Exactly the lines from the line that has "Where should I" through the final line below are to be retyped, and the pictures are not.

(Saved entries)
•••
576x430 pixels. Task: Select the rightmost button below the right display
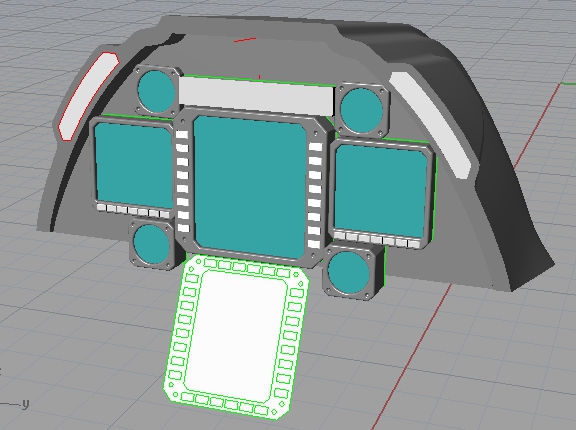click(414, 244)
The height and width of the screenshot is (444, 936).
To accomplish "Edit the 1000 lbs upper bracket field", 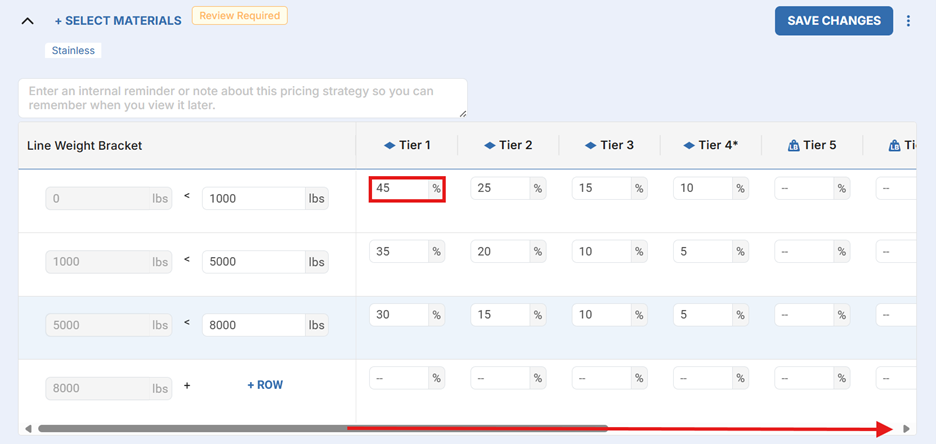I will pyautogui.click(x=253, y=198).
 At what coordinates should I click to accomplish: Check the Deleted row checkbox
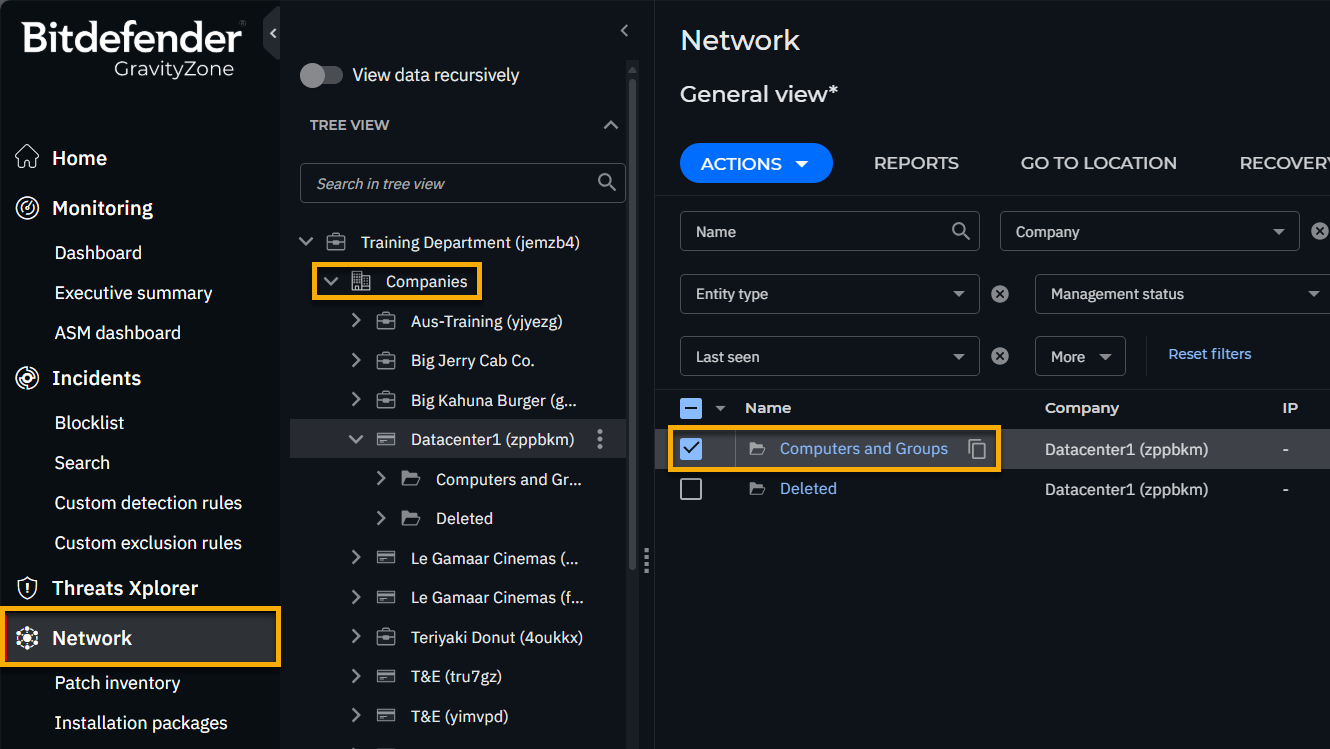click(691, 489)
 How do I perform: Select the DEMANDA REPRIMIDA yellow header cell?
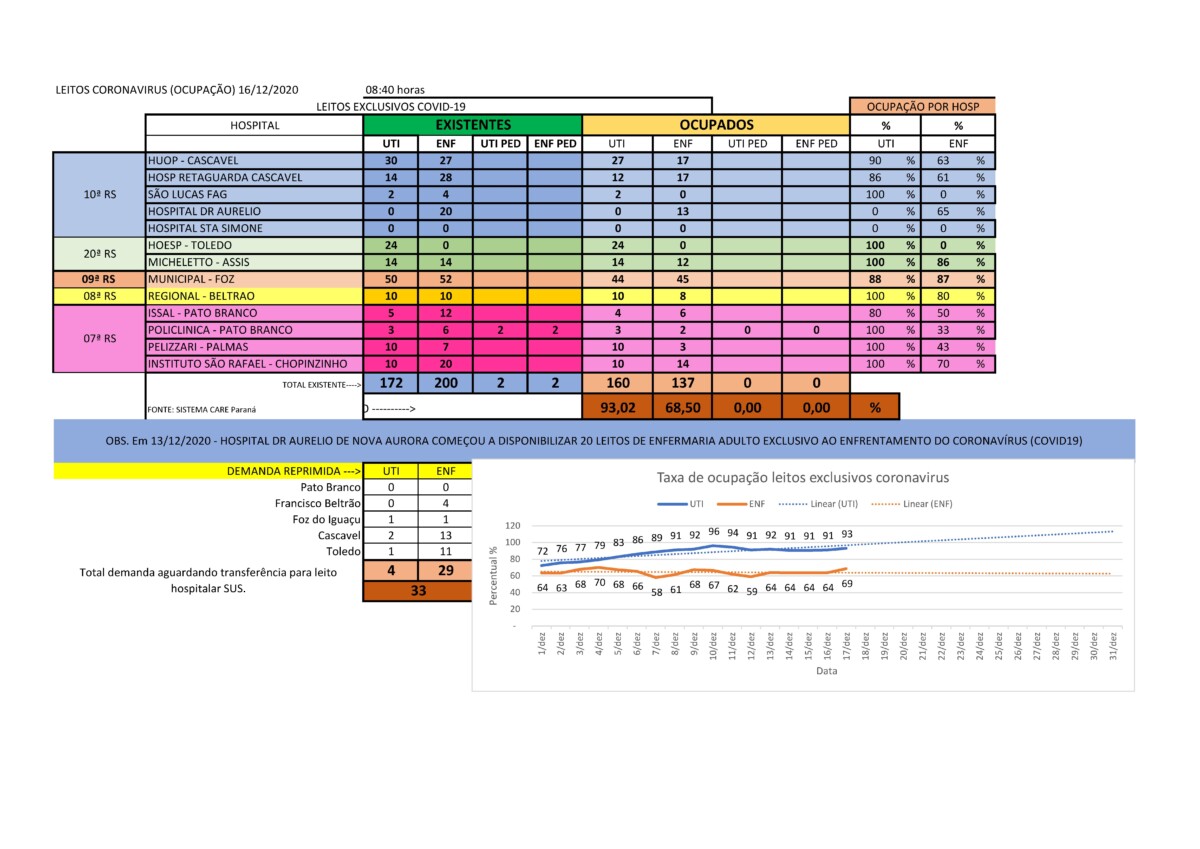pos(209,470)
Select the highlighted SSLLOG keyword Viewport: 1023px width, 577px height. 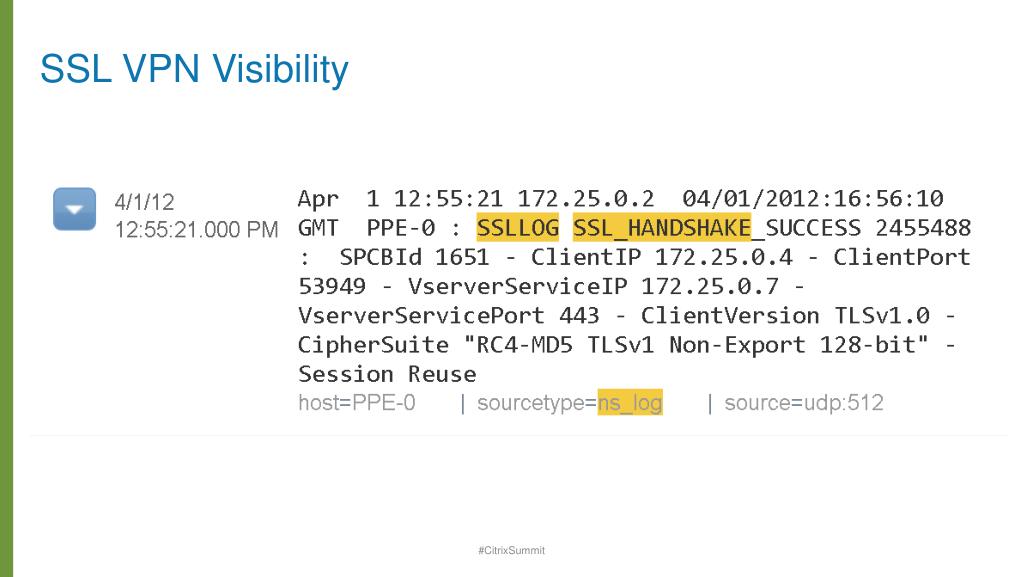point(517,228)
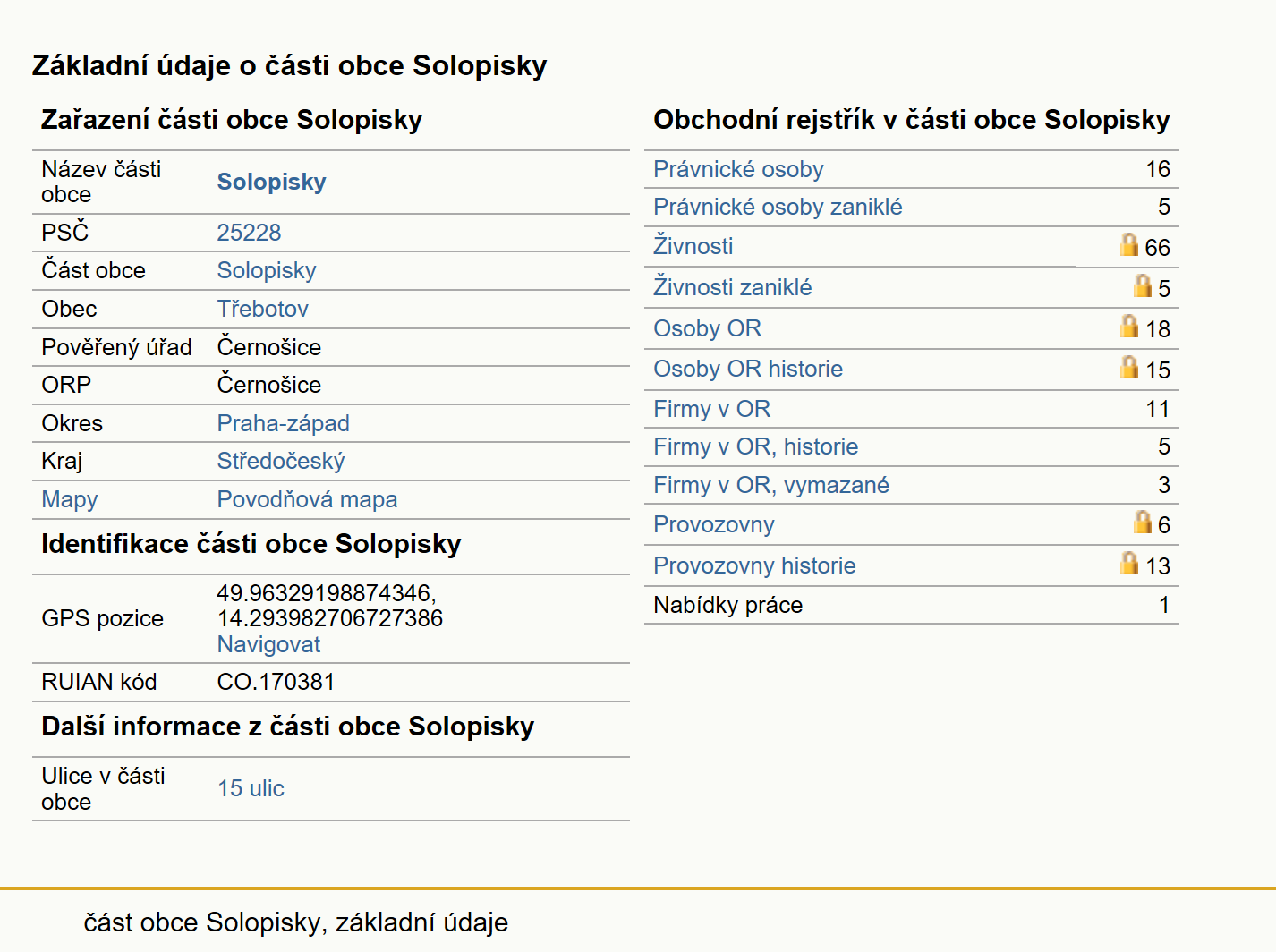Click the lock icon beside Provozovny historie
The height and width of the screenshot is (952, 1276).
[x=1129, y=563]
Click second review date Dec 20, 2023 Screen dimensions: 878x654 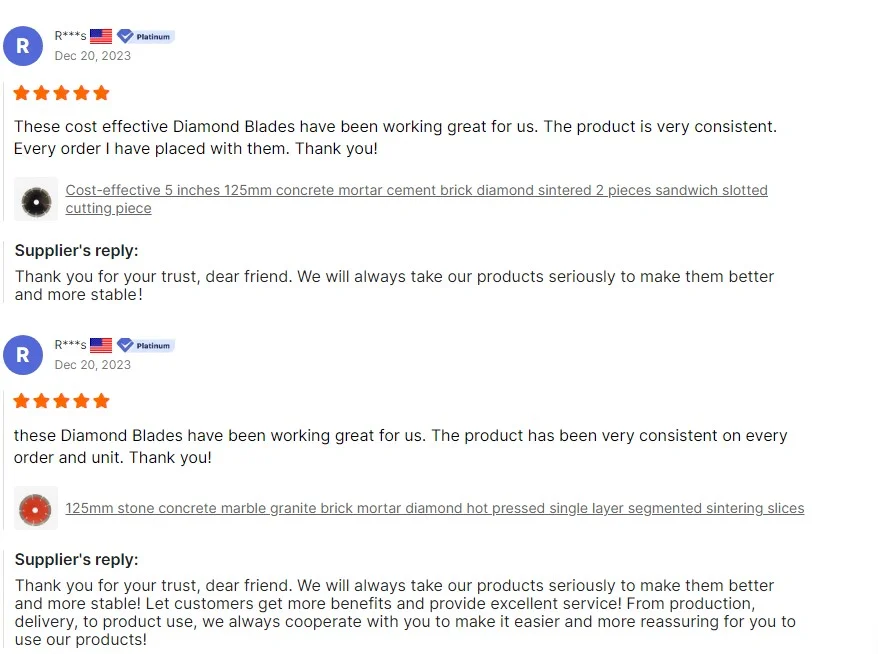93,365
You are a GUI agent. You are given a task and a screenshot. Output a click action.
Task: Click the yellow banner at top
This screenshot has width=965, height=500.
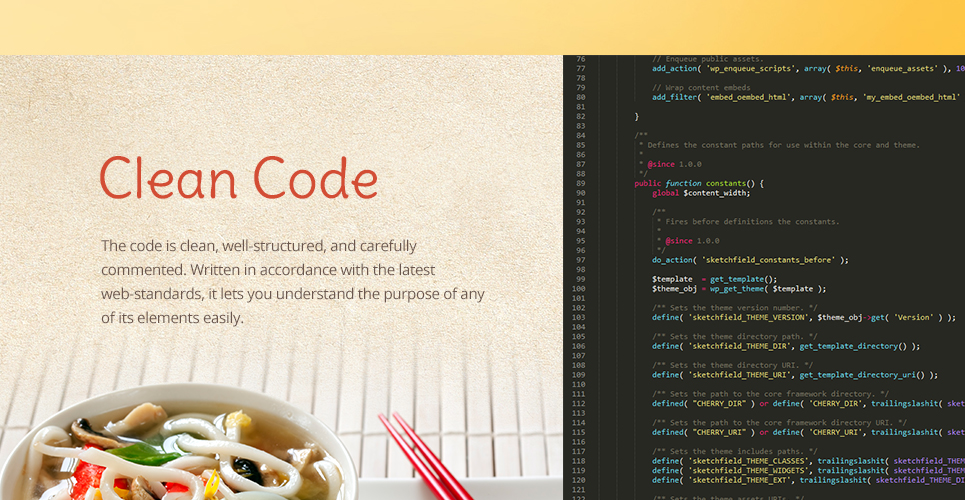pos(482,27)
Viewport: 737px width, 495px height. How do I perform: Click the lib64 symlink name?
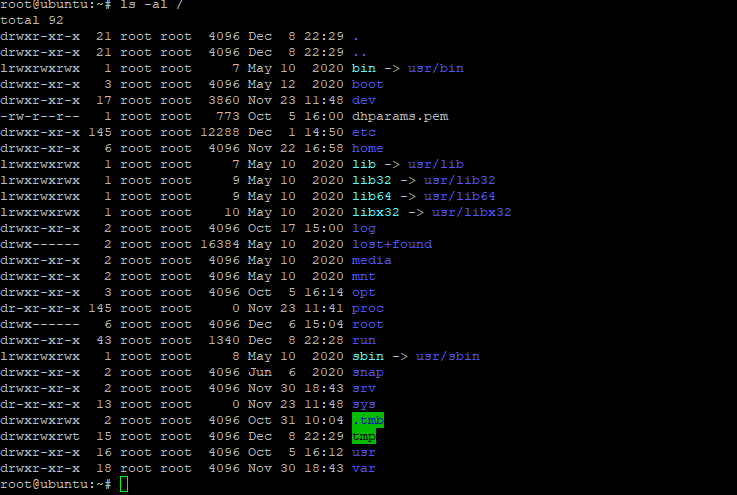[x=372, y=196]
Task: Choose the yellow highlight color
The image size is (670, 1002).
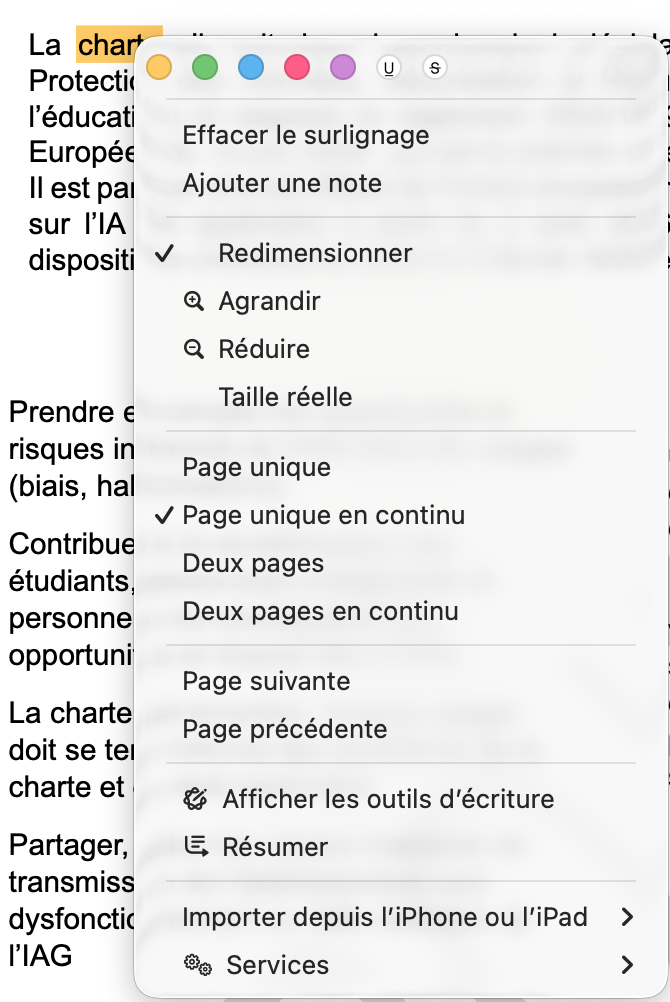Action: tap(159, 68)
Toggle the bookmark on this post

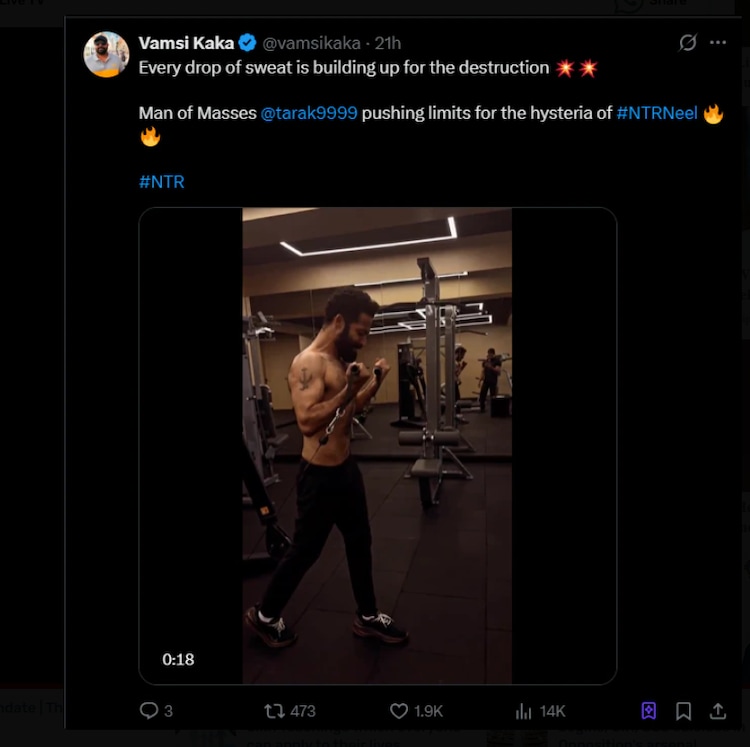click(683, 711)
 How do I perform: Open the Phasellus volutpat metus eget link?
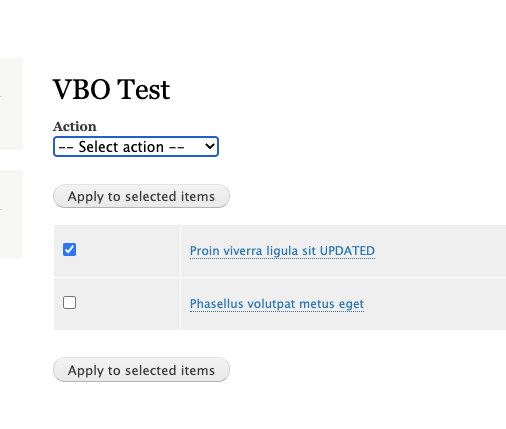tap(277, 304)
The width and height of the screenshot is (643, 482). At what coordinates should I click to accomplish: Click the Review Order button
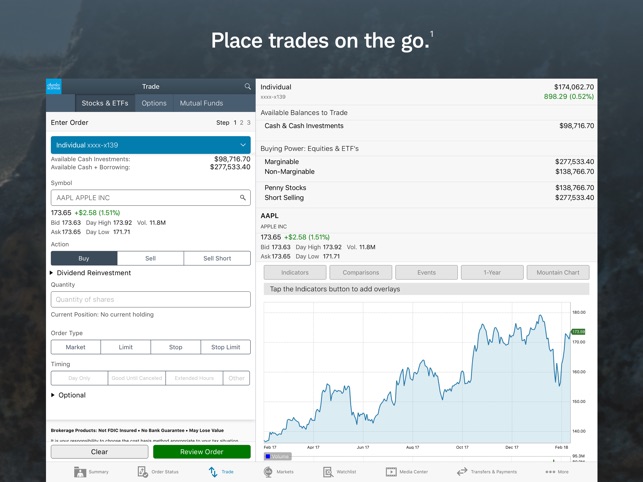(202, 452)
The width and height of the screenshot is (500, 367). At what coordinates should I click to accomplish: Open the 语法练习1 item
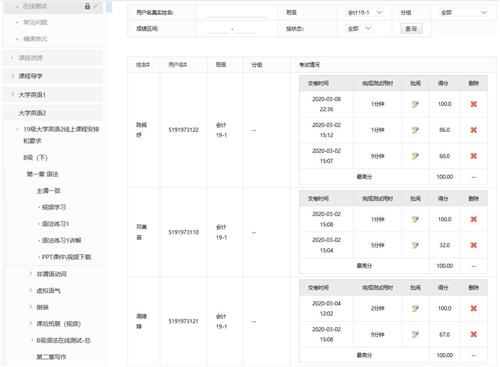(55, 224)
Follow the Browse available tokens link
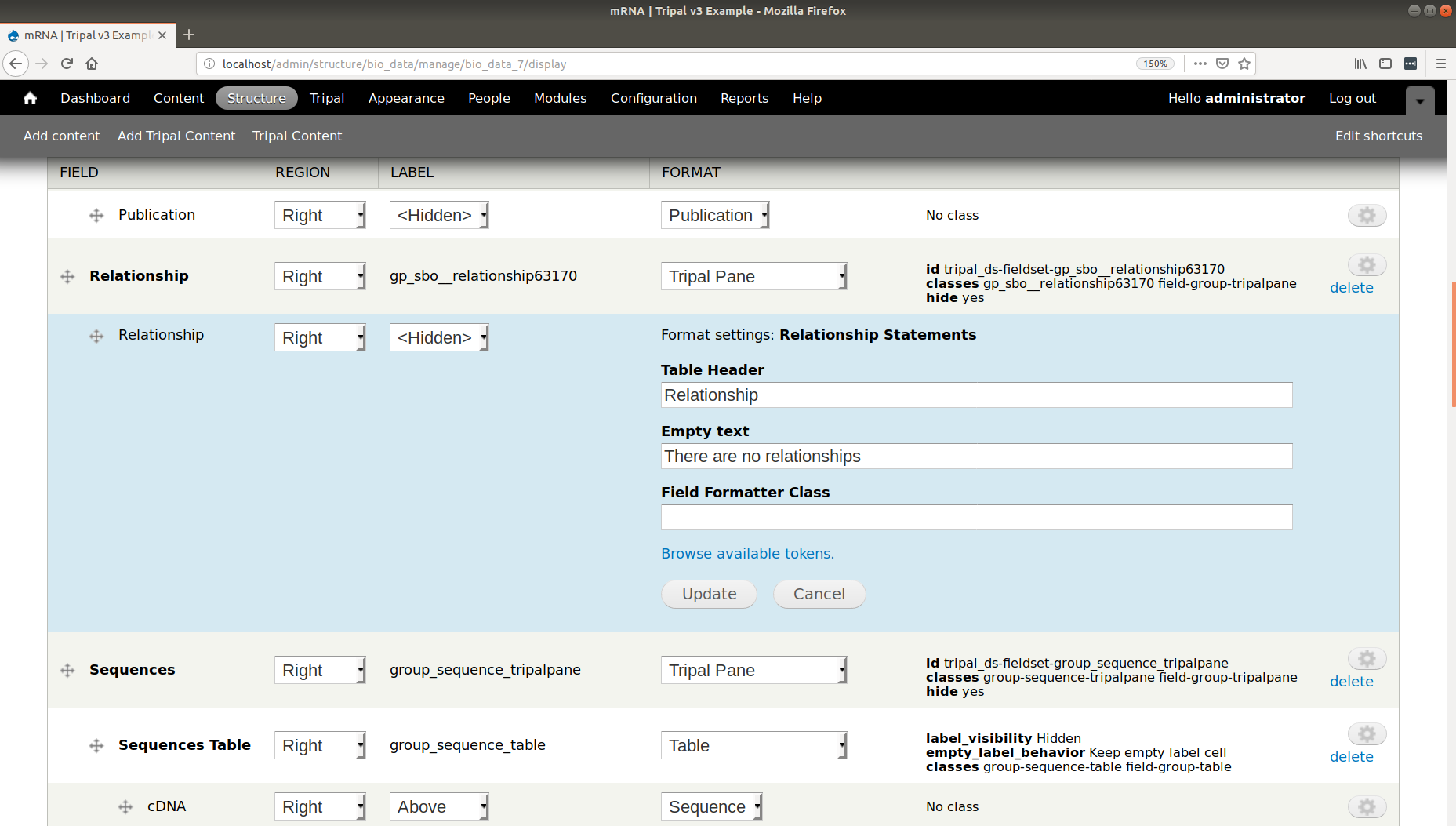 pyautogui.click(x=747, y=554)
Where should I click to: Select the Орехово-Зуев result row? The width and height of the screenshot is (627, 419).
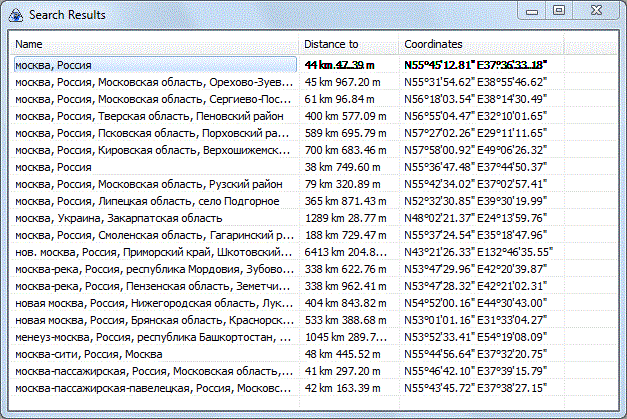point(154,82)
•••
Solution to the problem:
Where should I click to: Select the Орехово-Зуев result row? The width and height of the screenshot is (627, 419).
point(154,82)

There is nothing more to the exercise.